Quoted text –
# Early Merckx resto part II



## cathyandrob (Jun 15, 2006)

I previously satrted this thread about my early Merckx's

http://forums.roadbikereview.com/showthread.php?t=239326

I have now got the blue one painted in Faema colours and I think it looks great.

Will be a month or two before I can build it up, but when I get it running I'll get a pic up.

Painted by Peter at Star Enamellers in Sydney, I think he does an absolutely beautiful job.

All the best

Rob


----------



## cathyandrob (Jun 15, 2006)

*and a few more*

I never really found out if it was 531 or Columbus, but as my other one is 531 I took a punt.


----------



## martinrjensen (Sep 23, 2007)

What's that say on the top of the seat stay? Can't quite make it out, but it doesn't say "em", which I would have expected. What's the story?


----------



## cathyandrob (Jun 15, 2006)

*It's Eddy's signature*



martinrjensen said:


> What's that say on the top of the seat stay? Can't quite make it out, but it doesn't say "em", which I would have expected. What's the story?


The other post had a quote regarding the first year of factory production, frames had the signature rather than the em symbol of the subsequent years.

I'm lucky enough to have two of them, and the red one (other thread)is probably the nicest riding of the Merckx frames I have.


----------



## martinrjensen (Sep 23, 2007)

It does look very nice. did you have the decal made? the down tube one with the guilt edges? I like that. I couldn't find one


----------



## velomateo (Mar 7, 2009)

Nicely done, but I'm surprised you didn't use the head & seat tube decal with Eddy's picture - since the your frame and the Faema colors are so classic. I'm looking forward to seeing it completed.


----------



## cathyandrob (Jun 15, 2006)

*Stickers from Cyclomondo.....*



martinrjensen said:


> It does look very nice. did you have the decal made? the down tube one with the guilt edges? I like that. I couldn't find one


as per ebay.

He didn't have the red with gold edging up on ebay, but I emailed him and he said he had some.

Wanted red as it goes with the red/white scheme.

Thanks for the complements.

Data listing –
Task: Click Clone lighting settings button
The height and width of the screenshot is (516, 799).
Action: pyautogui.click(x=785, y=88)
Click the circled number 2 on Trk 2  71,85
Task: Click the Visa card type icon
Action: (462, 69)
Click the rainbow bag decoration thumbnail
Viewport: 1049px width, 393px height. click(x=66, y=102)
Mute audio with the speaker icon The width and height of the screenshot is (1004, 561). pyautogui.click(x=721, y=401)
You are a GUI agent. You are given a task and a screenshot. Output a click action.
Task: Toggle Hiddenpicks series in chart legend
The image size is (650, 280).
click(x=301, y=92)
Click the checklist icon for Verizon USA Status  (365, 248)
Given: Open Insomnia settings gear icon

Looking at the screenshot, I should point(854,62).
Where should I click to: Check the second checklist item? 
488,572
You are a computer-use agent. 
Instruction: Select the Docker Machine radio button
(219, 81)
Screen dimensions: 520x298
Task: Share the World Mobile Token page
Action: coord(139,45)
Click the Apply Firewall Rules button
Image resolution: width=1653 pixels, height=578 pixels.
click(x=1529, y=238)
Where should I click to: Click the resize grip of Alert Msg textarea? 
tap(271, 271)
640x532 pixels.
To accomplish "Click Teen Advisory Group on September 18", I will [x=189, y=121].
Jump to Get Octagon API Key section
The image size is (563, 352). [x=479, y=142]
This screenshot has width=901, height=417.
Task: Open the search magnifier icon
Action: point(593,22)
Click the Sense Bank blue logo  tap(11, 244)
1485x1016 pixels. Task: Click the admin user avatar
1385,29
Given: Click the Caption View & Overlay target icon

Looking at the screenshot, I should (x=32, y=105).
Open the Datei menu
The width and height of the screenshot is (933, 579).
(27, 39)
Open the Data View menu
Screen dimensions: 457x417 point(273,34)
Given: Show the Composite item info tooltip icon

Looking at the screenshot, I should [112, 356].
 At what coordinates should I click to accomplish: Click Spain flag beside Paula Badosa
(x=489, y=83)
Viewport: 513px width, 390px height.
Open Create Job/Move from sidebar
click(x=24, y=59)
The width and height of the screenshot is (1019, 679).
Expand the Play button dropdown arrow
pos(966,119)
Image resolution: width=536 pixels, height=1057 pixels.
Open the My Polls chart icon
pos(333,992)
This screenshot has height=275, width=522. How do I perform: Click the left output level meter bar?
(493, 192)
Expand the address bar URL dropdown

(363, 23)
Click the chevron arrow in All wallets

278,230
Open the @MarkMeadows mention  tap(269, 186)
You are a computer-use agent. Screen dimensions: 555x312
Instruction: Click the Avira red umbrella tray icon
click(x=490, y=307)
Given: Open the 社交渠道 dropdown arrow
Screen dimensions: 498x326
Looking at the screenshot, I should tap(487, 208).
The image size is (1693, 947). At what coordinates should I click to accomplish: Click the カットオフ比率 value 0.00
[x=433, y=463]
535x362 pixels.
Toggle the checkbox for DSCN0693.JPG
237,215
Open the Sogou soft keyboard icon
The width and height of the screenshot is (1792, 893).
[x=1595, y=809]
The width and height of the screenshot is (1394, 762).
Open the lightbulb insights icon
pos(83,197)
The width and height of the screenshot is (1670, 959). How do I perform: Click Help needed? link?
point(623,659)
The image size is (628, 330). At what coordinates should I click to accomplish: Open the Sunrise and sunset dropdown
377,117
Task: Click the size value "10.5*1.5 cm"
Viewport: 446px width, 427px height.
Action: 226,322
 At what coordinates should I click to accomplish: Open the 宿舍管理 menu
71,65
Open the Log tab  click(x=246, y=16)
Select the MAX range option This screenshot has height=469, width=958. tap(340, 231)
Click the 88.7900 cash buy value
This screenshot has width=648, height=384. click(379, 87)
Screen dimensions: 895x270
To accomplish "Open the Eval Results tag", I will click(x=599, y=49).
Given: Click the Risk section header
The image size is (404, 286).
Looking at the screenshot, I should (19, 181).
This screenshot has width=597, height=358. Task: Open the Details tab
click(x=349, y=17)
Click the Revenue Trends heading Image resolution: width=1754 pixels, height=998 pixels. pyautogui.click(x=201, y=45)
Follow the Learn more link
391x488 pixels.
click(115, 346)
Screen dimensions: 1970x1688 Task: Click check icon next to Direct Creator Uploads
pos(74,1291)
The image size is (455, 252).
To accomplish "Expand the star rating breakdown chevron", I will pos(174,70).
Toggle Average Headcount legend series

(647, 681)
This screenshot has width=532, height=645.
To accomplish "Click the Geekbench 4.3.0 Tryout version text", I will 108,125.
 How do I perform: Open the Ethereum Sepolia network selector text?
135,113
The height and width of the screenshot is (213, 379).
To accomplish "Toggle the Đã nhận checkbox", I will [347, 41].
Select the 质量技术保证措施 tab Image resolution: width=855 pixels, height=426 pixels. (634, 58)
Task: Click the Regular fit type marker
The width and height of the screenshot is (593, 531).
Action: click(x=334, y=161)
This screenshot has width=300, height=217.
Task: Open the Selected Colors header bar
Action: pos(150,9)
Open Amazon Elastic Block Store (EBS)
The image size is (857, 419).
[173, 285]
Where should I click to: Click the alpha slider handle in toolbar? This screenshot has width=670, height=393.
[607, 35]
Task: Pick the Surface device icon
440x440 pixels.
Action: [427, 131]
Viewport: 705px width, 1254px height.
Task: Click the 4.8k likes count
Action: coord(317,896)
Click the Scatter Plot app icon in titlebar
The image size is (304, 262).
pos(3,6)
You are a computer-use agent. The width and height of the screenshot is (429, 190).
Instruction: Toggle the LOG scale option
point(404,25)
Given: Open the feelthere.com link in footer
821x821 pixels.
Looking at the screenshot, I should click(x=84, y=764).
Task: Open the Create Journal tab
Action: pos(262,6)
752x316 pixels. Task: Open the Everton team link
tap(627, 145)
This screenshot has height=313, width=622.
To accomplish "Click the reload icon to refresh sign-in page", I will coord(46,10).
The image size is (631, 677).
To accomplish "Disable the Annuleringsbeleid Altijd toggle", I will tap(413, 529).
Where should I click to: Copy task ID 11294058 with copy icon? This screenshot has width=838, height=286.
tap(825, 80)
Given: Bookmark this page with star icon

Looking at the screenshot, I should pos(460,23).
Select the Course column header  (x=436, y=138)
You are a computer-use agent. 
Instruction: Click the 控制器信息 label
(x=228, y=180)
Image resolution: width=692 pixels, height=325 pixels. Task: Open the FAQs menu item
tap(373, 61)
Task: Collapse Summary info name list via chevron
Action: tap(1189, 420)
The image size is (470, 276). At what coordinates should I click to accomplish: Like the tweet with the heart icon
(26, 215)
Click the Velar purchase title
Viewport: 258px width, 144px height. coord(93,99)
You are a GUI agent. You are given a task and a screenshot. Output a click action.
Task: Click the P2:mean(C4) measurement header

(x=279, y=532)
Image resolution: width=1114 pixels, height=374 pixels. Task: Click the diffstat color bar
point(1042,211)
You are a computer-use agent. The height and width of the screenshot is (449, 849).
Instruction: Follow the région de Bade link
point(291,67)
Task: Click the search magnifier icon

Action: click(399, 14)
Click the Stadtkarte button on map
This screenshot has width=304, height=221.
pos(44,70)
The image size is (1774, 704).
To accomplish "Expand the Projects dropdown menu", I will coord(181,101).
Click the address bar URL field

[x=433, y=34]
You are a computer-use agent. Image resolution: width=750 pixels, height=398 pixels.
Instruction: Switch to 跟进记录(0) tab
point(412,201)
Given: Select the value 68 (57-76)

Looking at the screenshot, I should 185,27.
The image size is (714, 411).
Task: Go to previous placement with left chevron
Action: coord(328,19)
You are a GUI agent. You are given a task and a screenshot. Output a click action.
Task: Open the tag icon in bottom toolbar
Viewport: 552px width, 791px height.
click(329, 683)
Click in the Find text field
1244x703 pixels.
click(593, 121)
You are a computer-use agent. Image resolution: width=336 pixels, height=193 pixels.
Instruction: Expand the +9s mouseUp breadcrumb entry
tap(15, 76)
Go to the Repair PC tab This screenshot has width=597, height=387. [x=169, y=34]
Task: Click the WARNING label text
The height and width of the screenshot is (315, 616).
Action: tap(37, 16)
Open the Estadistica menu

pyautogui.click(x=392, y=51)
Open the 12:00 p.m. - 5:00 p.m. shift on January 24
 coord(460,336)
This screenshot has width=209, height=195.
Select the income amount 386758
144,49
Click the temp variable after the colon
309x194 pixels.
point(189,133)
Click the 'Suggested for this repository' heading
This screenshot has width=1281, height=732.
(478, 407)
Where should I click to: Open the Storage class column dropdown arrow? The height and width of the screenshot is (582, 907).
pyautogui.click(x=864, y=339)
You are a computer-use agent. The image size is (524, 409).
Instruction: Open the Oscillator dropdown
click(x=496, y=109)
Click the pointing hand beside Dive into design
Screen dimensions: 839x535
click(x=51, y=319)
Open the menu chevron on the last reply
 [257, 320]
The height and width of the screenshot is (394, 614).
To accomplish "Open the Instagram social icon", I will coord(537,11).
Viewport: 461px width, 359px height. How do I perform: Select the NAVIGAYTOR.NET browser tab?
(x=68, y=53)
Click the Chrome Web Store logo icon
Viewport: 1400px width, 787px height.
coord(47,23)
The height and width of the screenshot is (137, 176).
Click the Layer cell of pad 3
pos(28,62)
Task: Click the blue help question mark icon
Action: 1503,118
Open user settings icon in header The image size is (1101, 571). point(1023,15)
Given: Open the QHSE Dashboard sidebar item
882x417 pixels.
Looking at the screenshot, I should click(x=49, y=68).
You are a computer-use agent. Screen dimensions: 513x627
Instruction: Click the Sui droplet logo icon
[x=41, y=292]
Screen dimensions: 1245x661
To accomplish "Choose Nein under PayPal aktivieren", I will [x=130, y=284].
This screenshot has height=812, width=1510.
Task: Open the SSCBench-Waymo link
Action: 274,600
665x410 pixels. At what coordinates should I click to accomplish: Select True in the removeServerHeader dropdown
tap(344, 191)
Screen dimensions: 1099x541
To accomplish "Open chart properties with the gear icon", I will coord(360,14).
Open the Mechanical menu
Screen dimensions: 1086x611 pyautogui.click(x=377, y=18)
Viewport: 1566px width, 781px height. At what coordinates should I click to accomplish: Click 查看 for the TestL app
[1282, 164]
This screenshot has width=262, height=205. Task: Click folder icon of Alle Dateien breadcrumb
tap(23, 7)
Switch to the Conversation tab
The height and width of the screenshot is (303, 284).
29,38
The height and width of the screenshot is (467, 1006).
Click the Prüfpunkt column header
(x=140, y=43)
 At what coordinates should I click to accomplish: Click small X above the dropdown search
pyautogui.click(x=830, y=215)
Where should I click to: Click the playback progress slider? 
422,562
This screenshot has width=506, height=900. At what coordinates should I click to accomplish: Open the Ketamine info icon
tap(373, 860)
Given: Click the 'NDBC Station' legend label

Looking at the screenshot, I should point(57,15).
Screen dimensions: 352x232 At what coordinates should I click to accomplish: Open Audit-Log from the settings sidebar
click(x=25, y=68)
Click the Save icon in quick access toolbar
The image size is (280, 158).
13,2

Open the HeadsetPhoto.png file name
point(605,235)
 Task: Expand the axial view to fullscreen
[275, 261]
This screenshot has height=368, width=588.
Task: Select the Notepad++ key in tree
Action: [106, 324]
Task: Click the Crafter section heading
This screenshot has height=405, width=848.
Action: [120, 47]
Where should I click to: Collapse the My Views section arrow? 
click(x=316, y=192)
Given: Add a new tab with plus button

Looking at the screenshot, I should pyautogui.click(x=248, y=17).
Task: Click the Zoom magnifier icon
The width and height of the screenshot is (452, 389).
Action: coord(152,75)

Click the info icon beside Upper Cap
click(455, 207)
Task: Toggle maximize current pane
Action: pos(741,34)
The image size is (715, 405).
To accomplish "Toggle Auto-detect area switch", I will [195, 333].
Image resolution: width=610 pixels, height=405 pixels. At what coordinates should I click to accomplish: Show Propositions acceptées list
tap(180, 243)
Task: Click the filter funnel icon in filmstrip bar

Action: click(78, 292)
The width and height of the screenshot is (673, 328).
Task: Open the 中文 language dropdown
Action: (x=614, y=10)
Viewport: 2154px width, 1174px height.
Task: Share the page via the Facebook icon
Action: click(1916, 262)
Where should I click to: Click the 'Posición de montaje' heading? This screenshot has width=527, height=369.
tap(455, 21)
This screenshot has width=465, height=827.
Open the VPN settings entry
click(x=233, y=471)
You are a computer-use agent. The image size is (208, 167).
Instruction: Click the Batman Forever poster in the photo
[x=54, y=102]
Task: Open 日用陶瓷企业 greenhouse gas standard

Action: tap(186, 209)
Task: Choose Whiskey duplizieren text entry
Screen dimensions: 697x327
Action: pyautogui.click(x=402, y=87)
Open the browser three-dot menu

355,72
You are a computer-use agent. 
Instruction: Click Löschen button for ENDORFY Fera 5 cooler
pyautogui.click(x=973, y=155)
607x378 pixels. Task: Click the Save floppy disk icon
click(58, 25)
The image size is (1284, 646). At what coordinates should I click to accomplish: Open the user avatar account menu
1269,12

Instructions to follow – In the Merckx restoration thread, who painted the blue frame?

Exercise answer – Peter at Star Enamellers in Sydney painted it.